Don't we all believe that when someone points out their obviously non-existent flaws that they are in fact trying to obnoxiously point out our significant flaws?  I was certain she was commenting on my weight loss needs, not her own.

It took me a while after that conversation to realize that she was being honest and real and vulnerable to her good friend about her insecurity.   She was truly not commenting on me, she was confiding in me.  And it finally occurred to me that no matter how beautiful or thin or fashionable, we all feel the weight of our insecurities in our self-image.  To her, those 10 pounds were just as significant as my 40 are to me.  They made her feel bad about how she looked, made her feel like other people were looking at her or judging her.  Those 10 pounds, that should be of so little importance, nullified all of her other incredible qualities as a wife, mother, volunteer and friend because they drown out the positives in a sea of feeling unworthy.
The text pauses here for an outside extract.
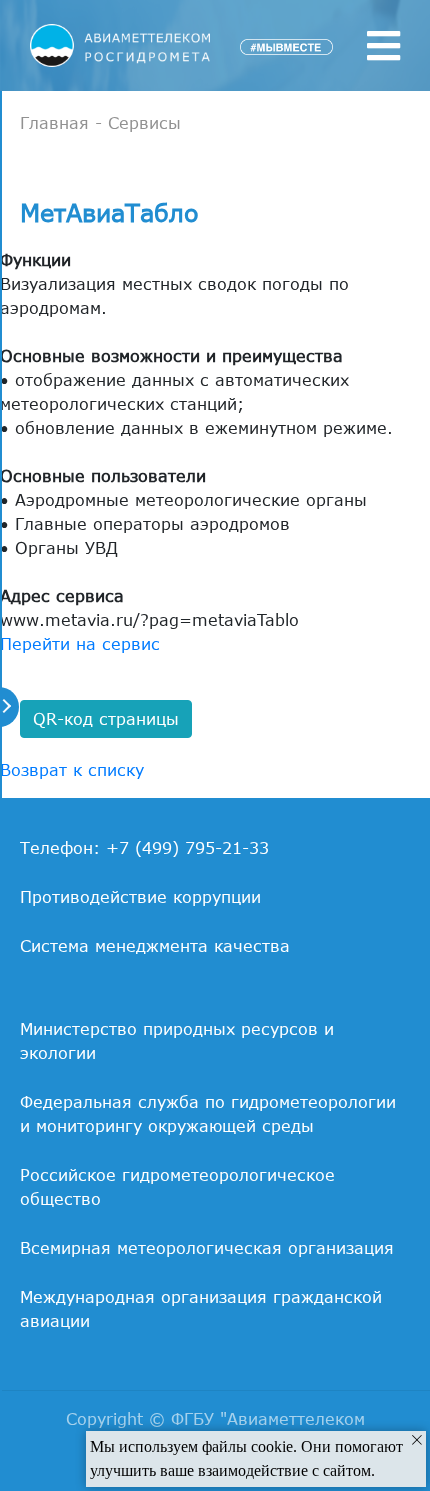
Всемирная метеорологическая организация (207, 1248)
I have experienced this.  I truly wish I was alone in this experience, but I am not.  In fact, I don't know a single woman who doesn't have some sort of insecurity about her body.  The experience of having my feelings about my body overwhelm my Ivy League education, the love of my children and husband and family and friends, my competence as a nonprofit leader, my creative talents, my kindness as a human being....  In my irrational heart and mind, this one, stupid thing overwhelms all of those incredible, positive things in my life-- in our lives.

I don't have an answer to the problem of body image outranking the other, far more important positive things.  But I am hoping that the catharsis and the reality check of writing my journey down will help shine light for me (and maybe for you?) on the problem of the One Stupid Thing.